In [1]:
from torch_geometric.datasets import Planetoid, CitationFull, NELL
from Proposed.proposed_dataset import ProposedDataset
import torch_geometric.transforms as T
from torch_geometric.data import InMemoryDataset, Data
import torch


DATASET_ROOT_FOLDER = "Datasets"

def get_citeseer_dataset():
    dataset = Planetoid(root = DATASET_ROOT_FOLDER,
                        name= "CiteSeer",
                        split='random')
    
    return random_split(dataset)

def get_cora_dataset():
    dataset = Planetoid(root = DATASET_ROOT_FOLDER,
                        name= "Cora",
                        split='random')
    
    return random_split(dataset)


def get_pubmed_dataset():
    dataset = Planetoid(root = DATASET_ROOT_FOLDER,
                        name= "PubMed",
                        split='random')
    
    return random_split(dataset)


def get_nell_dataset():

    transform = T.RandomNodeSplit(split='random')

    dataset = NELL(root = DATASET_ROOT_FOLDER, transform=transform)

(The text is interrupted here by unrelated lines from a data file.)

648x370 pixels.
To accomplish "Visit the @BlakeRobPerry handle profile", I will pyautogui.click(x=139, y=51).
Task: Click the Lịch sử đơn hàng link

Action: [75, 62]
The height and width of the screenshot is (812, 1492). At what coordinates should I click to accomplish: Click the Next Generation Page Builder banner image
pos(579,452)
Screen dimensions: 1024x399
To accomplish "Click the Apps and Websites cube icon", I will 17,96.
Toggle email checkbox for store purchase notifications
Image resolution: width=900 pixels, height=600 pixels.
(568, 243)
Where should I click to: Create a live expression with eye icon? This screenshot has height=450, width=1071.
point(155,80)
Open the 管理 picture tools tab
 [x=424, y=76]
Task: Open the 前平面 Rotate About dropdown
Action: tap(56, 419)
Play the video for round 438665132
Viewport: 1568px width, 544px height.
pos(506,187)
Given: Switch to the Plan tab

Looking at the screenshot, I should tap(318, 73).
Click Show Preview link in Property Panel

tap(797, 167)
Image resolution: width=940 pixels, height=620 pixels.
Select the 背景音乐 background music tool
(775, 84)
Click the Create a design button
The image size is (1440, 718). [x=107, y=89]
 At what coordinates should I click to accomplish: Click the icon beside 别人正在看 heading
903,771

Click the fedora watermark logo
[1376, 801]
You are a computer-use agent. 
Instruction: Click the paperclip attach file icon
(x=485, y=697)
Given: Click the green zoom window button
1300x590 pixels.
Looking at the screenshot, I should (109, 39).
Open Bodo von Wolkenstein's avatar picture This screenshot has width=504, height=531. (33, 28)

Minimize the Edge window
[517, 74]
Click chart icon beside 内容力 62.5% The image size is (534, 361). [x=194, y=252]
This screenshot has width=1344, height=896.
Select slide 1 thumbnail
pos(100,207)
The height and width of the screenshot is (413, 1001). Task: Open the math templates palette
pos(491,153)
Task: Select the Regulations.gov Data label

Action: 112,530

    #data = Data(x=dataset[0].x.to_dense(),
    #            edge_index=dataset[0].edge_index,
    #            y=dataset[0].y)
    
    dataset.x = dataset[0].x.to_dense()
    
    return random_split(dataset)


def get_proposed_dataset():
    dataset = ProposedDataset(root = DATASET_ROOT_FOLDER)
    
    return dataset


def random_split(data, num_train_per_class: int = 20, num_val: int = 500, is_nell=False):
    data.train_mask.fill_(False)
    for c in range(data.num_classes):
        num_train_per_class = int(num_train_per_class * .1) if is_nell else num_train_per_class
        idx = (data.y == c).nonzero(as_tuple=False).view(-1)
        idx = idx[torch.randperm(idx.size(0))[:num_train_per_class]]
        data.train_mask[idx] = True

    remaining = (~data.train_mask).nonzero(as_tuple=False).view(-1)
    remaining = remaining[torch.randperm(remaining.size(0))]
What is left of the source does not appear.